Istituita nel 1992 dalle Nazioni Unite, oggi, martedì 22 marzo, si celebra la Giornata mondiale dell'acqua. Il tema che contraddistingue questa edizione è "Acque sotterranee: rendere visibile l'invisibile".

Situazione mondiale 
Nel rapporto Unesco redatto in occasione della Giornata viene spiegato che: "Le acque sotterranee rappresentano all'incirca il 99% delle acque dolci allo stato liquido della Terra e possono garantire enormi vantaggi sociali, economici e ambientali, anche in relazione all'adattamento ai cambiamenti climatici. "Tuttavia, nonostante la sua enorme importanza, questa risorsa viene spesso trascurata, mal gestita e addirittura sovrasfruttata" afferma il rapporto. "In un contesto di crescente scarsità idrica in numerose aree del mondo, non è più possibile ignorare l'enorme potenziale delle acque sotterranee e la necessità di una gestione attenta" il monito contenuto nel rapporto. C'è di più, dall'Unesco spiegano che "l'inquinamento delle acque sotterranee è un processo praticamente irreversibile: una volta inquinati, gli acquiferi tendono a rimanere in tale condizione". E, aggiunge il rapporto, "sono numerose le fonti antropogeniche di inquinamento delle acque sotterranee: esse si collocano per la maggior parte sulle superfici dei terreni o nelle immediate vicinanze; tuttavia numerose altre fonti immettono sostanze inquinanti al di sotto della superficie, a profondità talvolta considerevoli". Tra queste c'è sicuramente l'agricoltura come fonte inquinante rilevante che, si legge ancora nel documento: "Spesso causa la presenza di notevoli quantitativi di nitrati, pesticidi e altri fitofarmaci".

La situazione italiana 
Passando allo stato delle acque sotterranee nazionali l'Ispra ha stimato che i corpi idrici sotterranei nazionali sono 1.052 e sono molto diversi fra loro per caratteristiche geochimiche e idrologiche, quindi per la risposta alle pressioni cui sono sottoposti. Secondo Ispra circa il 58% dei corpi idrici sotterranei è in stato chimico “buono”, prevalentemente nelle aree montane e poco esposte a contaminazione, mentre il 25% risulta “scarso” a causa dell’eccesso di sostanze inorganiche quali nitrati, solfati, fluoruri, cloruri, boro, insieme a metalli, sostanze clorurate, aromatiche e pesticidi.
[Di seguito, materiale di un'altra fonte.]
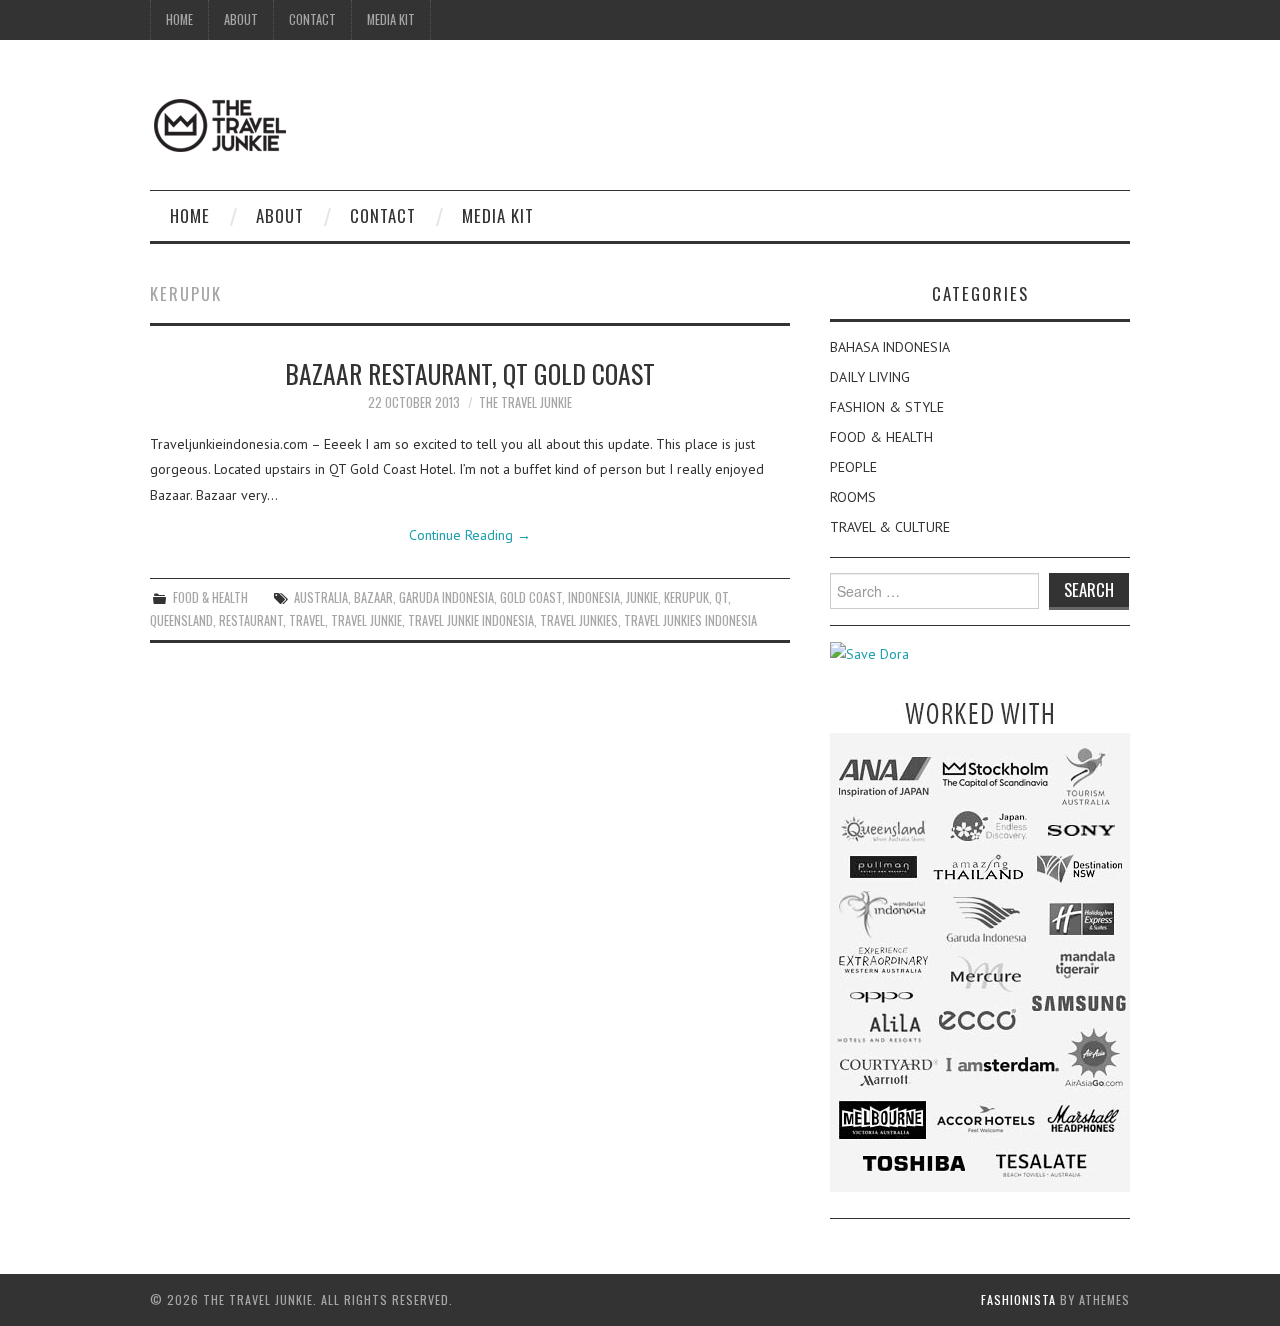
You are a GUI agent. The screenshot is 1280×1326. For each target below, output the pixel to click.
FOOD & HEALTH (210, 597)
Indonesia (594, 597)
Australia (321, 597)
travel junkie (366, 620)
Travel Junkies (579, 620)
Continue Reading (470, 535)
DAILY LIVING (870, 377)
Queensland (181, 620)
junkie (642, 597)
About (241, 19)
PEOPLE (853, 467)
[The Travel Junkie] (220, 124)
Non risulta classificato circa il 17%, che corrisponde a un totale di 183 corpi idrici prevalentemente ubicati nel Meridione, inclusa la Sicilia. Lo stato quantitativo delle acque sotterranee misura la sostenibilità dei prelievi rispetto alla capacità di ricarica del corpo idrico nel lungo termine. Esso misura anche gli effetti indotti dalle attività umane sui processi di ricarica delle acque sotterranee. Il 61% dei corpi idrici sotterranei risulta essere ancora in buono stato quantitativo, mentre il 14,4% è “scarso” e il restante 24,6% non è ancora classificato ed è ubicato prevalentemente nel Centro (Lazio, Marche) e nel Meridione (Basilicata e Calabria).